Parler en bien de la chose est donc un exercice tout sauf évident. Beaux-Arts s'y risque. Qui le ferait si les magazines d'art s'en abstenaient ? Alors, on a droit à des formules comme « théophanie » pour légitimer la profondeur des « espaces plastiques immatériels » créés par les jeux visuels lumineux de Verjux. Et l'on s'extasie devant l'utilisation que fait Chardon, en guise de toiles, des tissus imprimés auxquels il impose une « déformation » présentée comme majeure dans sa marque de fabrique.

Un siècle pour passer de la toile au textile tendu comme support de bêtes carrés, c'est un peu long, non ? Mais, on ne se gêne pas pour parler de ces œuvres en termes de narration. Quel intérêt y a-t'il à souligner en plus que les cadres blancs des carrés de Nicolas Chardin constituent un clin d'œil louable à des cases de BD ? L'évocation de Roy Lichtenstein à laquelle invite immanquablement ce rapprochement nous renvoie lui aussi plus de 50 ans en arrière. Belle innovation.

Comment peut-on considérer que rester au même point constitue une forme d'avancée ? C'est très simple. Si des artistes comme Chardon et Verjux apparaissent comme futuristes, c'est que tout le reste de notre monde a régressé en matière de culture et de conscience artistiques. On recule ! Et l'art abstrait ne bouge pas. On a donc le sentiment qu'il va de l'avant.

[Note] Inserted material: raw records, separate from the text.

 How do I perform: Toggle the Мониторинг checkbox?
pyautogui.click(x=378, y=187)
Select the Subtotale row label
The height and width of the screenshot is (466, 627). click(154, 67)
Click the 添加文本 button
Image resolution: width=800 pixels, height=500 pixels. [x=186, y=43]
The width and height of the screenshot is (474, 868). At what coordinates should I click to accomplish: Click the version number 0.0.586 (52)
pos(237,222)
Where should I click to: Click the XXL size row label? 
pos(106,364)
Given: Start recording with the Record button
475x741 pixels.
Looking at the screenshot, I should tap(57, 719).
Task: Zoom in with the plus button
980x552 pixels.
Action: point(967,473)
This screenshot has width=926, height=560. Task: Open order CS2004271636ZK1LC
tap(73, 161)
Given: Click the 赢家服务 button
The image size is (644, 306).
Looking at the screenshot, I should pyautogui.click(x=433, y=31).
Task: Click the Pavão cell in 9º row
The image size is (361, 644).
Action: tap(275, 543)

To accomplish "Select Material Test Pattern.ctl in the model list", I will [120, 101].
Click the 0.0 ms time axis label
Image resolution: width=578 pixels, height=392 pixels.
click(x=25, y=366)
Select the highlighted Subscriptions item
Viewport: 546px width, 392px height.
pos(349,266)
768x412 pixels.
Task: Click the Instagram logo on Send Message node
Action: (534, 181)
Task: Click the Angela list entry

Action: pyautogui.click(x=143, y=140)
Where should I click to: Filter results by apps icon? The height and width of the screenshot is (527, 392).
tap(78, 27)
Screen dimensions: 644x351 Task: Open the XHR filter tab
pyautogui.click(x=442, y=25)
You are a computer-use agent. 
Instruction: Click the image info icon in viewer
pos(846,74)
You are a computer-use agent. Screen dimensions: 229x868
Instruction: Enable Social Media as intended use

Tout se joue finalement autour de cette fidélité que certains artistes d'aujourd'hui témoignent à un mode d'expression de soi, de représentation du monde ou de pure production de sens minimaliste. On parle ici de « restriction de la palette de couleurs », de « dépouillement du motifs » et « économie de moyens ». Le but avoué de cette esthétique du moins étant vu comme un medium pour gagner en « charge poétique ».

Difficile en ce cas de disqualifier le « minimalisme poétique » des Balloon dogs de Jeff Koons. Ils sont trop grands ? Trop fluo ? Trop évocateurs de la société marchande dont ils évoquent l'un des aspects les plus futiles ? Pas assez spirituels ?

Le problème ne réside pas forcément tant dans les œuvres elles-mêmes que dans la façon dont on les regarde ou les « consomme ». Les fans de Banksy parleront peut-être de poésie à propos de sa petite fille au ballon. Mais par poésie ils désigneront le côté touchant de l'enfance ou la tristesse de l'envol du joujou. Bref, on vous vendra l'œuvre pour la poésie de la situation et non pour la sienne propre qui n'ajoute rien ici à l'affaire.

Des petites filles touchantes peintes ou dessinées avec la même naïveté peuplent des pages et des pages de bandes dessines. Les amateurs de œuvres de Street art de Banksy ne subliment pas leurs cases pour autant. Manque de street credibility ! Des œeillères que donne le sectarisme. Toute la différence est que Verlux et Chardin, par exemple, impose une telle sublimation de leurs œuvres. C'est pour cela que ces résistants face à la reculade générale les veulent minimalistes.

Supprimez leur « charge poétique » inhérente à leur forme même, il ne reste rien. Ce qui signifie que tout ce qui dépasse encore ailleurs n'est que du spectacle.